In 2007, Strubegger returned to modeling. She signed to Women Management in New York, Supreme in Paris and Women Management Milan in Milan.

Russell March, the casting director for Prada and Miu Miu, booked her for Pop. She also restarted her runway career with opening both the pre fall Valentino show and the Dries van Noten show. In 2008, photographer Steven Meisel took notice of Strubegger, and requested for her to shoot with him.

Strubegger has been on many runways. For the S/S 10 season, she walked 71 shows. For the A/W 09 season, she walked 76. Strubegger has walked for major designers like Louis Vuitton, Fendi, Lanvin, Versace, Dolce & Gabbana, Alexander McQueen, Christian Dior SE and Sonia Rykiel.

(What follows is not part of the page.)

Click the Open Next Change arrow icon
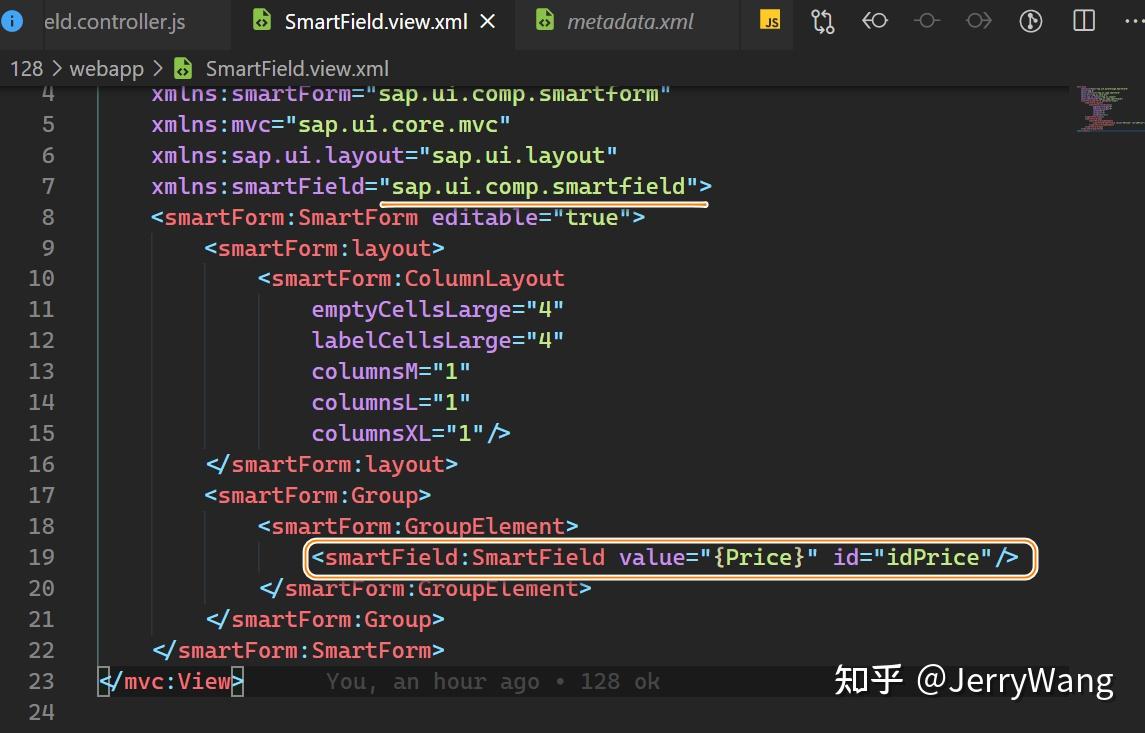The image size is (1145, 733). coord(978,20)
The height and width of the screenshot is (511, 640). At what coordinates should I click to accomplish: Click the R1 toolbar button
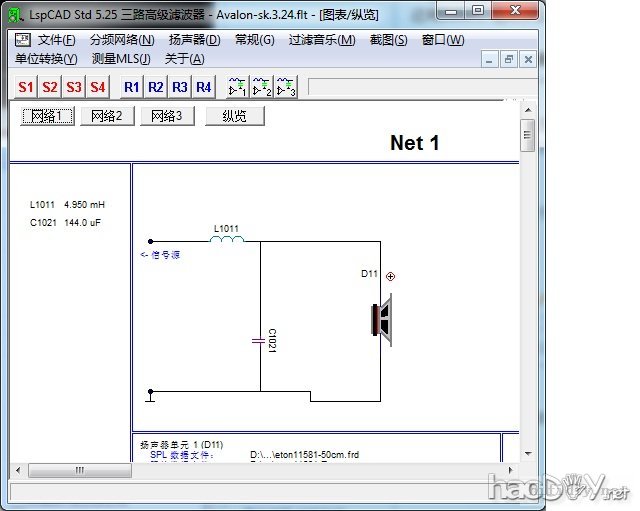pos(132,87)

Strubegger has been the face of Balenciaga, Pepe Jeans, Pollini, and D&G. In May 2009, Iris became one of the faces of Givenchy, alongside Mariacarla Boscono and Adriana Lima. She has also been a face of Valentino.. Iris has been featured on the cover of Vogue Germany, Vogue España, Vogue Italia, Vogue Paris, and Vogue Japan.

Vogue Paris declared her one of the top 30 models of the 2000s.

Strubegger was featured in the 2011 Pirelli Calendar photographed by Karl Lagerfeld.